SARAH TERRY-COBO, The Journal Record
OKLAHOMA CITY (AP) — Josh Devonshire got the best kind of education: hands-on. The advanced manufacturing student at Francis Tuttle Technology Center built equipment he likely someday will use at a job. The materials, training software and certification practice tests are all donated as part of a cooperative effort with the career tech and Siemens Industry Inc.
Instructor Danny Ware said industry partnerships are vital to students’ learning because he wouldn’t otherwise have the money to purchase hardware and software at retail prices. The manufacturing and oil and gas industries frequently hire students enrolled in his advanced manufacturing and instrumentation and control systems classes.

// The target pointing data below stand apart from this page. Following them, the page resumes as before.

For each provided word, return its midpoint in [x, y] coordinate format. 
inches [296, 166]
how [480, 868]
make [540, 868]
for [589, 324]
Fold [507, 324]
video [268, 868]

The parts for the programmable-logic control board Devonshire built in the summer have a retail price of about $20,000, but thanks to hardware discounts and software donations from Siemens, students were able to build six such devices for less than $5,000.
Amanda Beaton, Siemens U.S. manager for the company’s cooperative education program, flew from Atlanta to Oklahoma City one Thursday to receive Francis Tuttle’s outstanding industry partner award. Ware said students like Devonshire get hands-on experience building with donated equipment and are able to take practice tests free.

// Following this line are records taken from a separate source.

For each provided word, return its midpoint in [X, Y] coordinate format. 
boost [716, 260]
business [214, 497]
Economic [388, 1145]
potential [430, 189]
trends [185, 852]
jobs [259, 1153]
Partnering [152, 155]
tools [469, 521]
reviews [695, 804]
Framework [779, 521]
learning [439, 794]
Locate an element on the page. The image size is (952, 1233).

Beaton said her company developed the training curriculum and certification tests because Siemens’ clients wanted assurance that potential employees understand how to use the equipment, according to The Journal Record (http://bit.ly/2hWJf7x ). PLC machinery is used to control manufacturing machinery and to monitor and control oil and gas operations at well sites.
Beaton said Siemens spent $1 million in its education partnership program nationwide with about 400 schools. About 75 percent of the educational institutions are two-year career-tech centers like Francis Tuttle. The tech center was the first in the nation to receive Siemens’ training, she said.
Other industry groups partner with Francis Tuttle to help train the next generation of workers. The Oklahoma Energy Resources Board provides free tuition for petroleum industry classes there. OERB has $70,000 budgeted for the 2016-2017 school year, said spokeswoman Dara McBee.
Oklahoma Independent Petroleum Association spokesman Cody Bannister said industry partnerships with educational institutions are critical to meeting the demand for workers. The average age of oil and gas workers is 55 years.
“Recruiting young, intelligent, hardworking Oklahomans is paramount to the future success of the oil and gas industry,” Bannister said.
Ware said demand for workers in oil and gas and manufacturing is high enough that the last eight students were hired before they completed the PLC training program.
“It’s not enough to be a good mechanic anymore,” he said. “You have to understand the computer programming, too.”